• _DATA EXTRACT_:

——

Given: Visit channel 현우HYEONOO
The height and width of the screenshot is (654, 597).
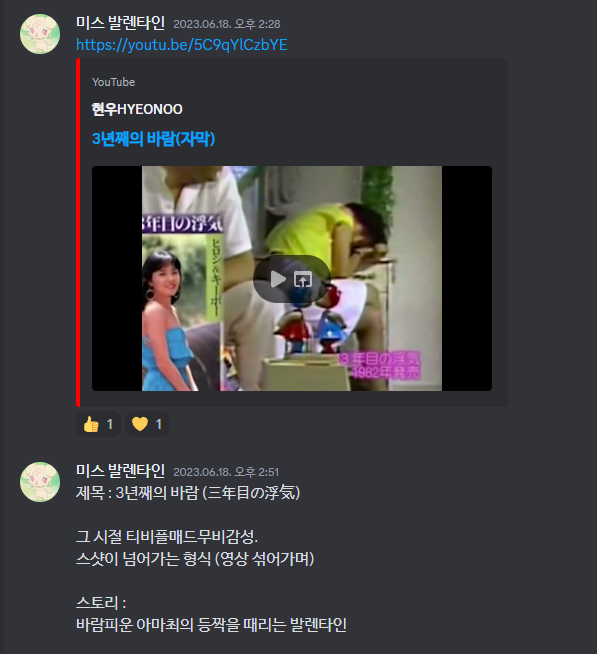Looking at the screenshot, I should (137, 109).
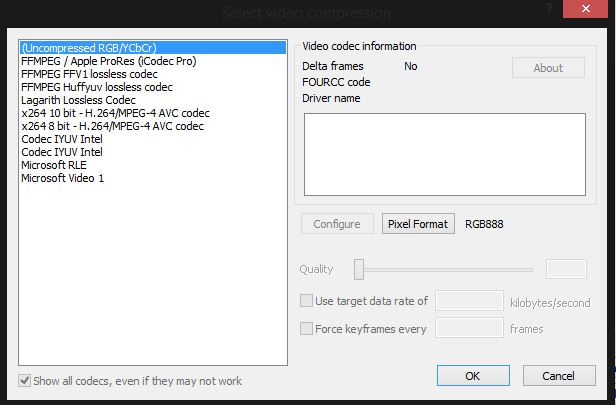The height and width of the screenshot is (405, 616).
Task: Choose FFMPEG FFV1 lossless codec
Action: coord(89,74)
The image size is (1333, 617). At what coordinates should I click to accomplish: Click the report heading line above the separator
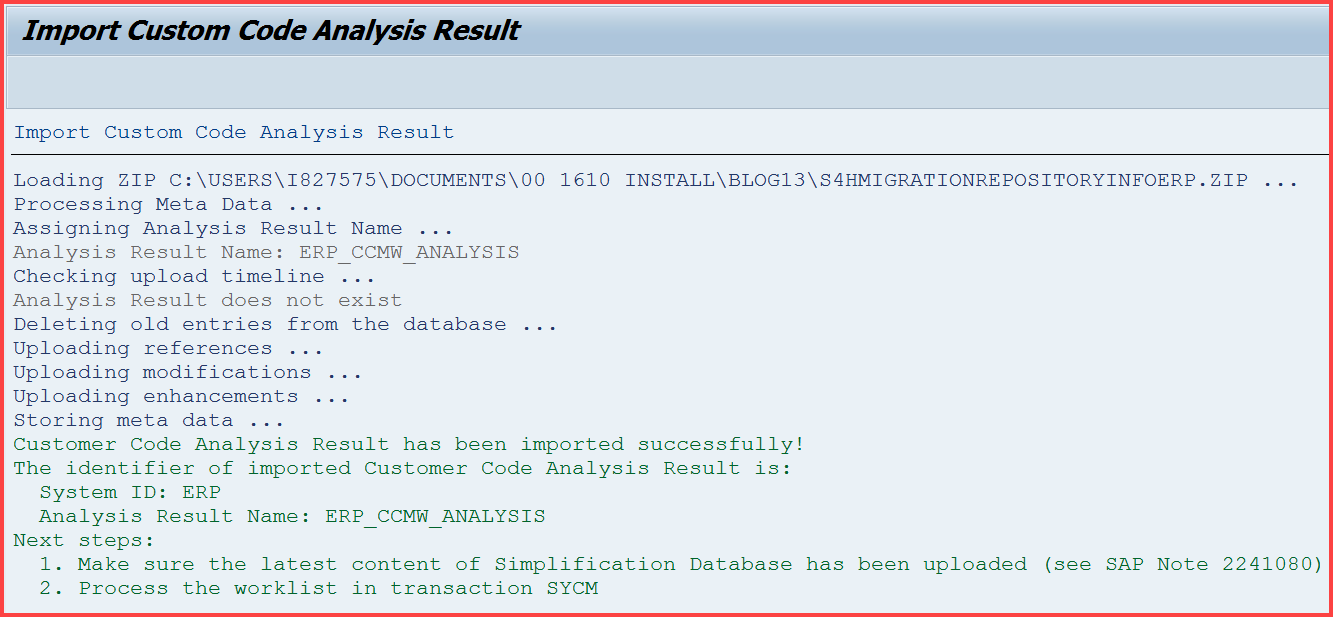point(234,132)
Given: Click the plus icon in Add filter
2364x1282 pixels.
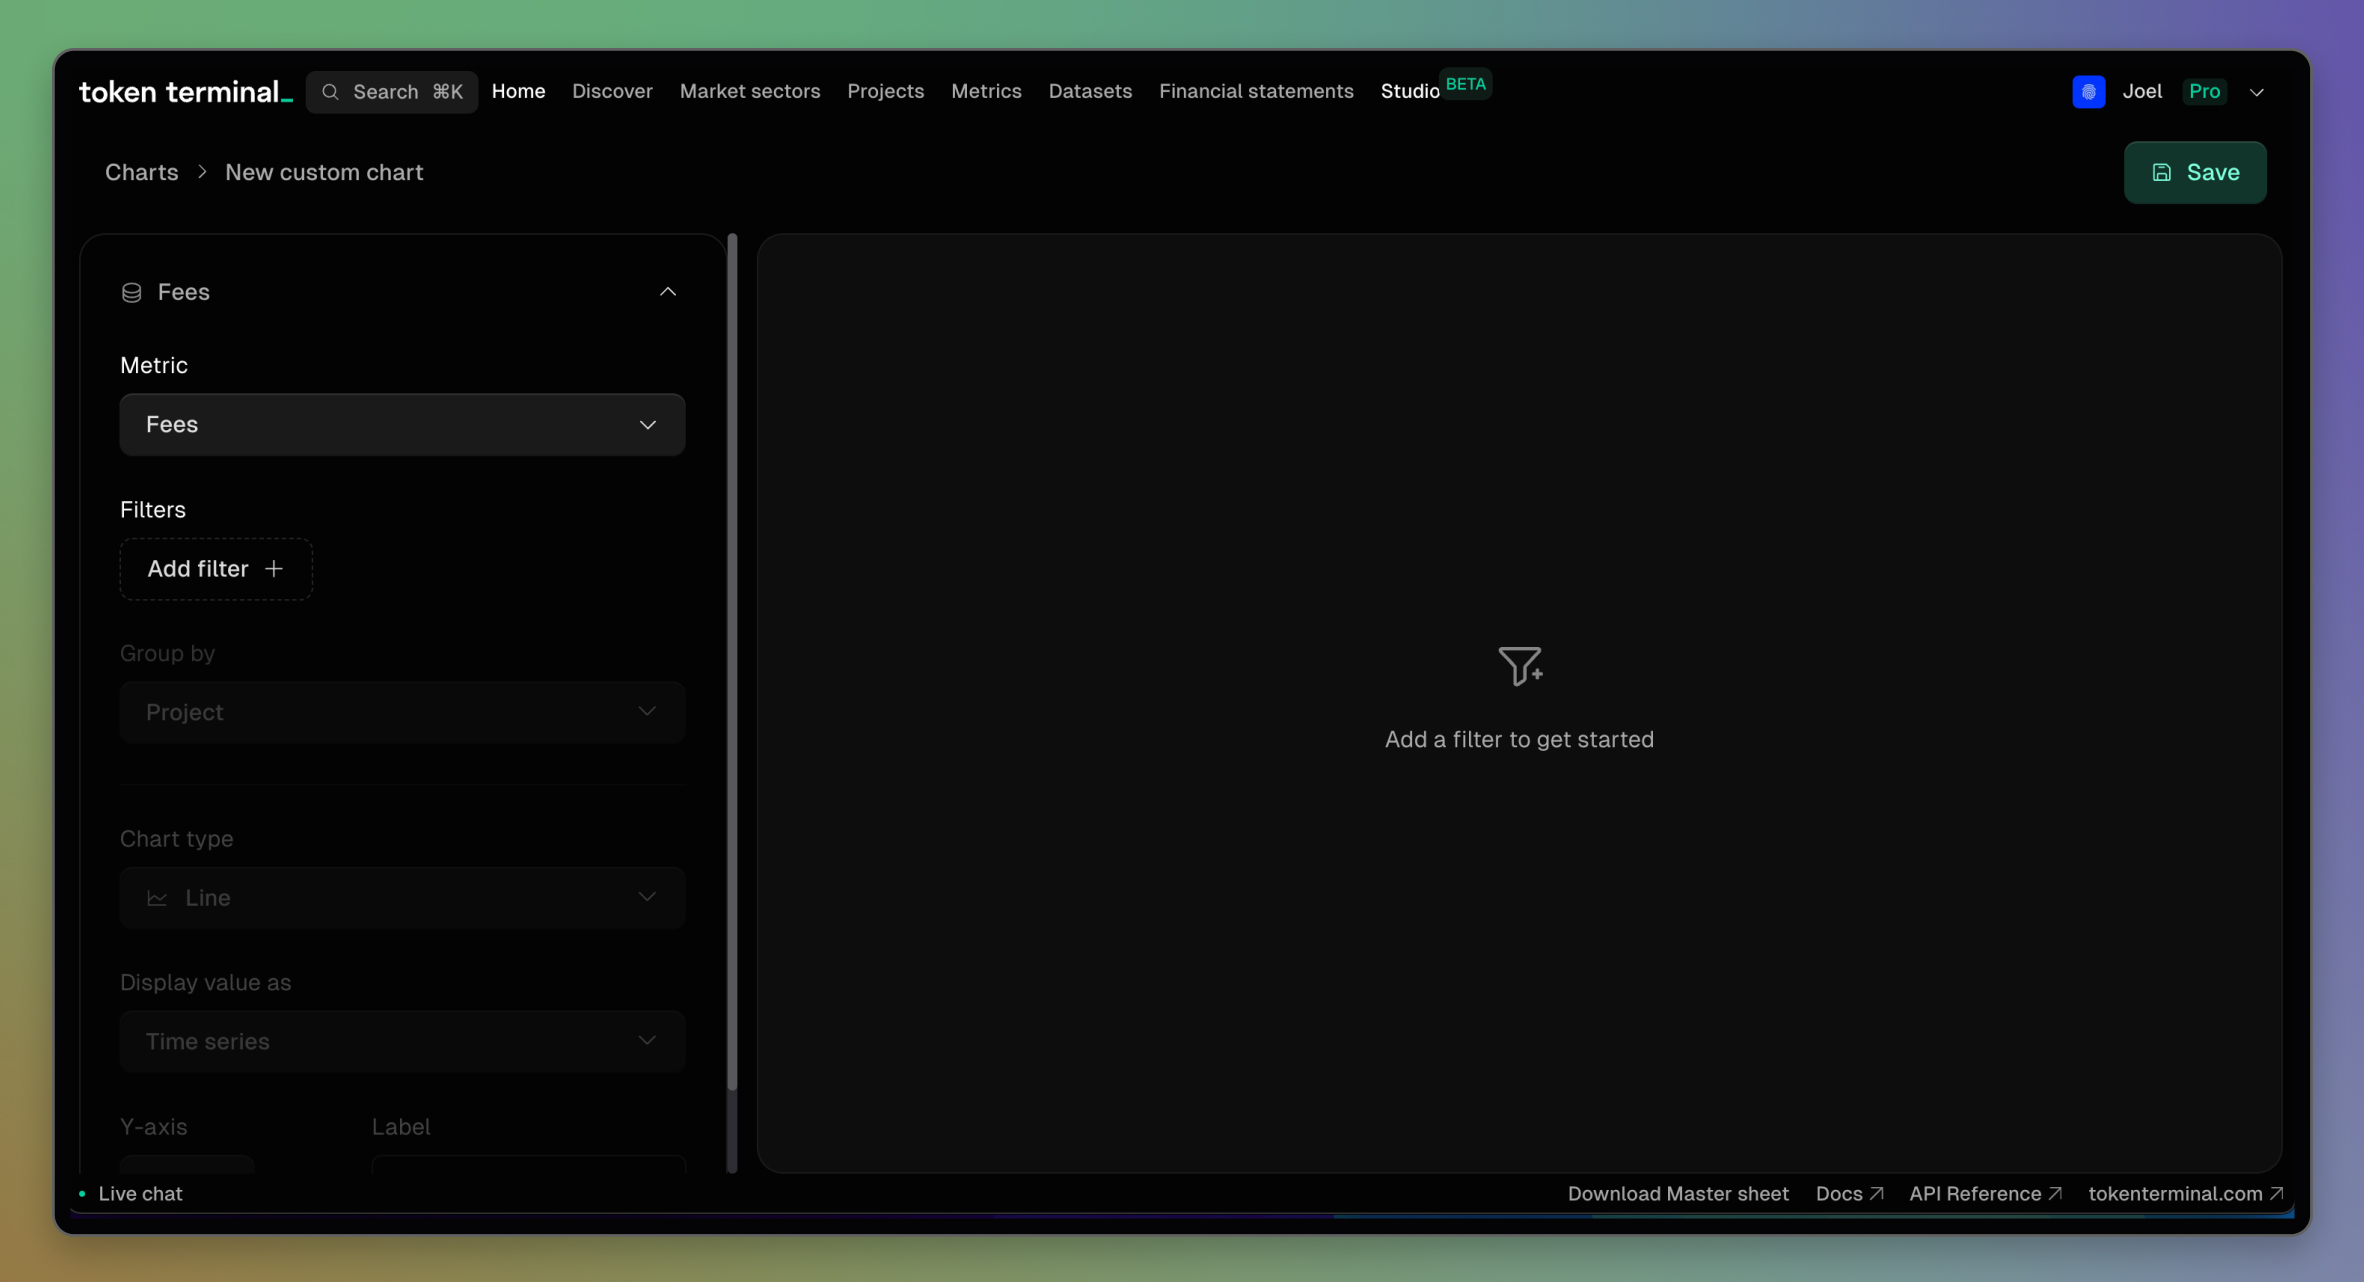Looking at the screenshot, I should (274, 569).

——

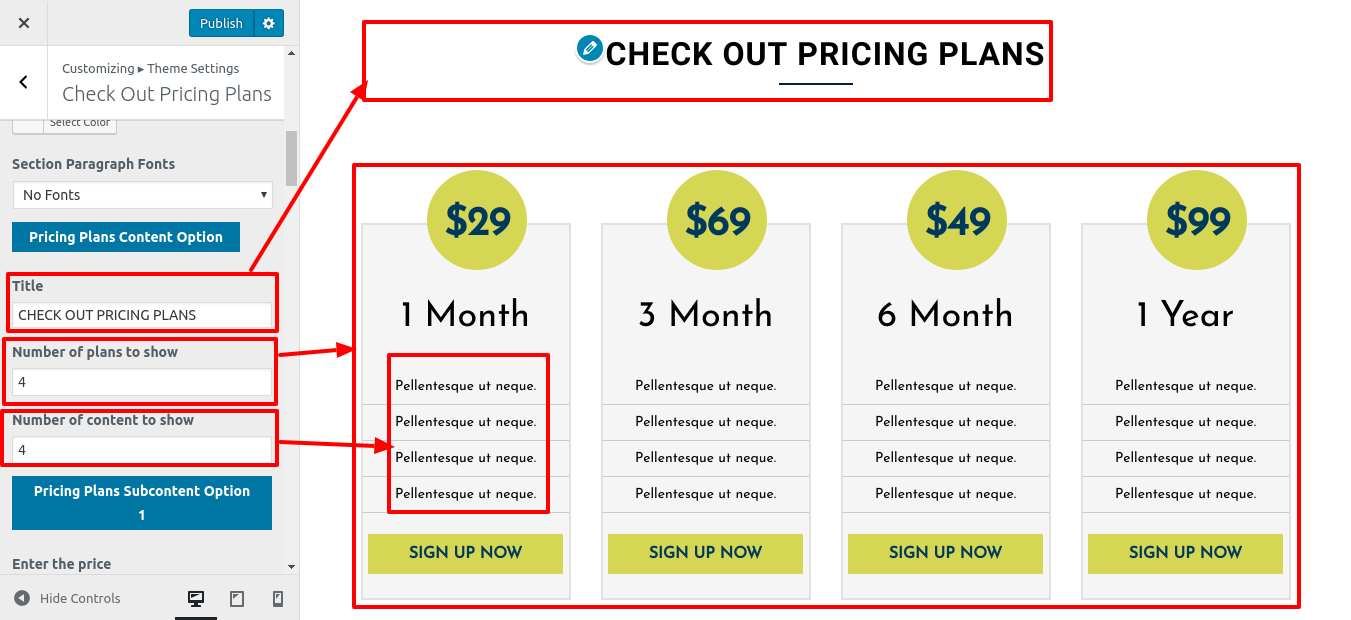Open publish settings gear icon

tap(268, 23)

——

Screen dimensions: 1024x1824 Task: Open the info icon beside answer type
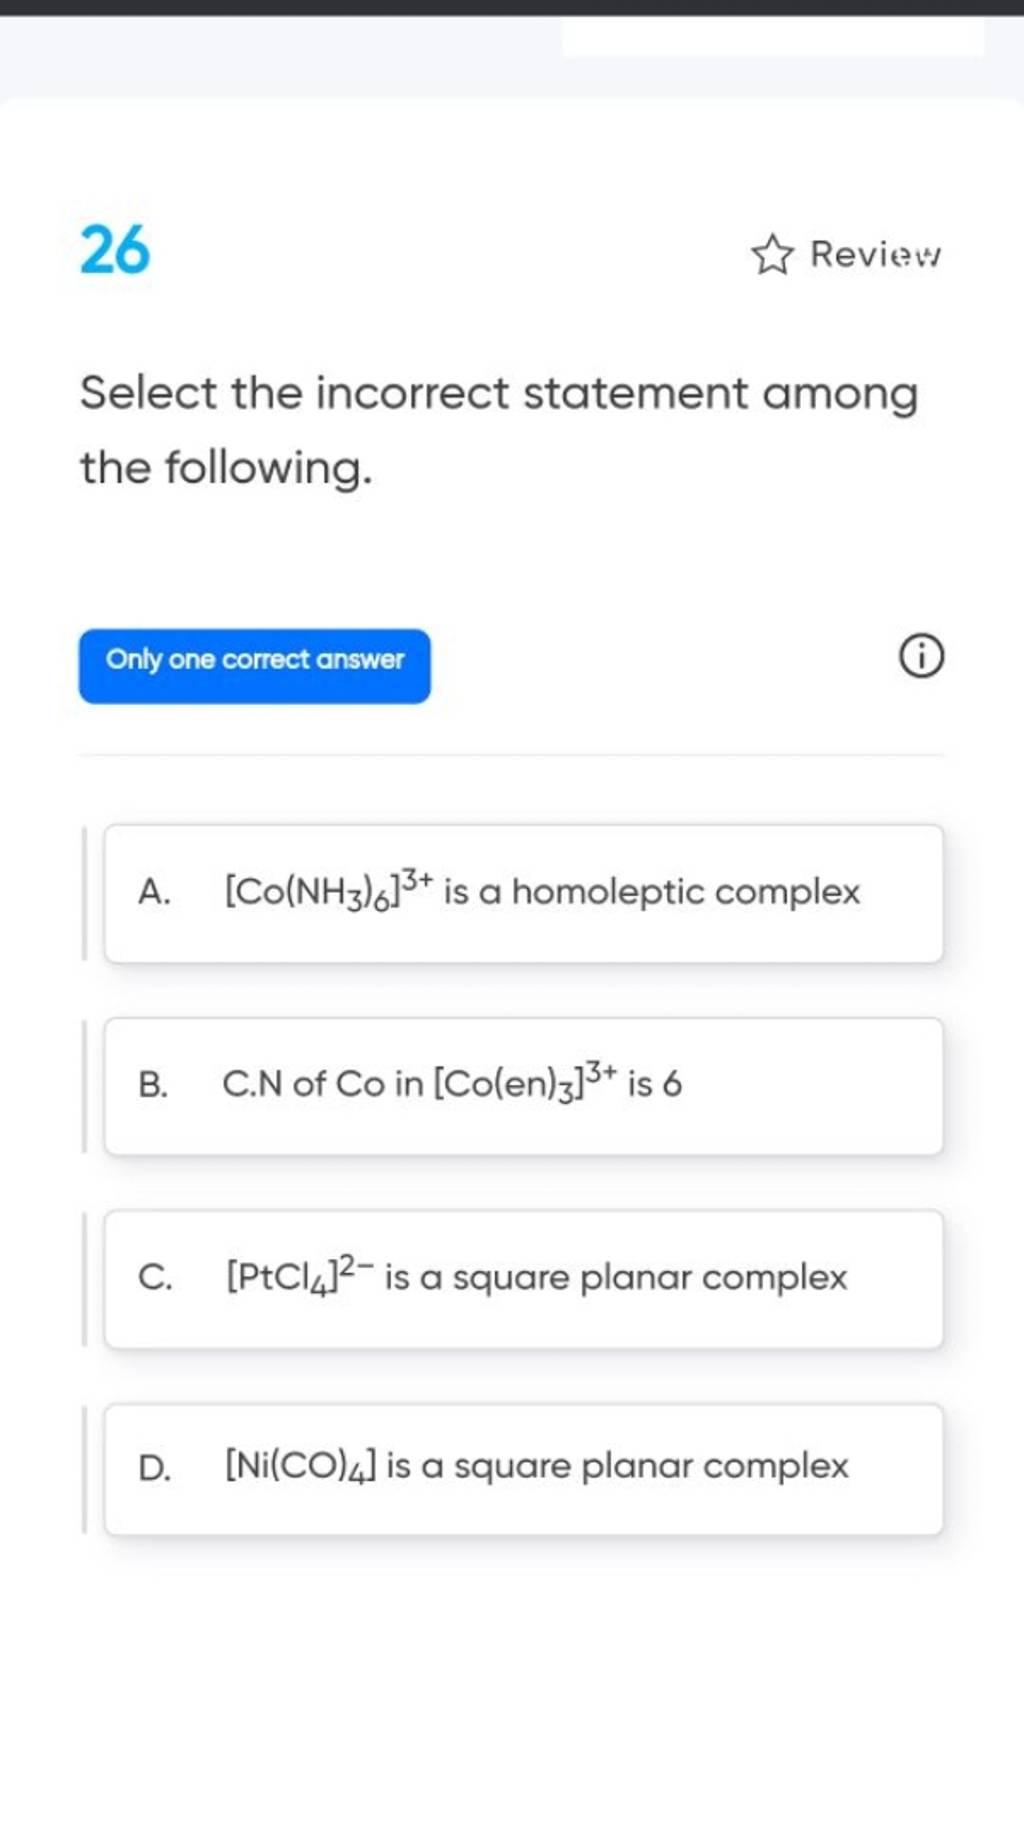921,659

——

• _WRITTEN INSTRUCTION_: Format the lines from the one containing "Given: Visit channel 현우HYEONOO" up to and including the one containing "Action: coord(89,74)" as a Markdown table with the columns No. and Entry. Number each row, skip any blank lines, and leave the pictures out.

• _EXERCISE RESULT_:
| No. | Entry |
|---|---|
| 1 | Given: Visit channel 현우HYEONOO |
| 2 | The height and width of the screenshot is (654, 597). |
| 3 | Looking at the screenshot, I should (137, 109). |
| 4 | The height and width of the screenshot is (405, 616). |
| 5 | Task: Choose FFMPEG FFV1 lossless codec |
| 6 | Action: coord(89,74) |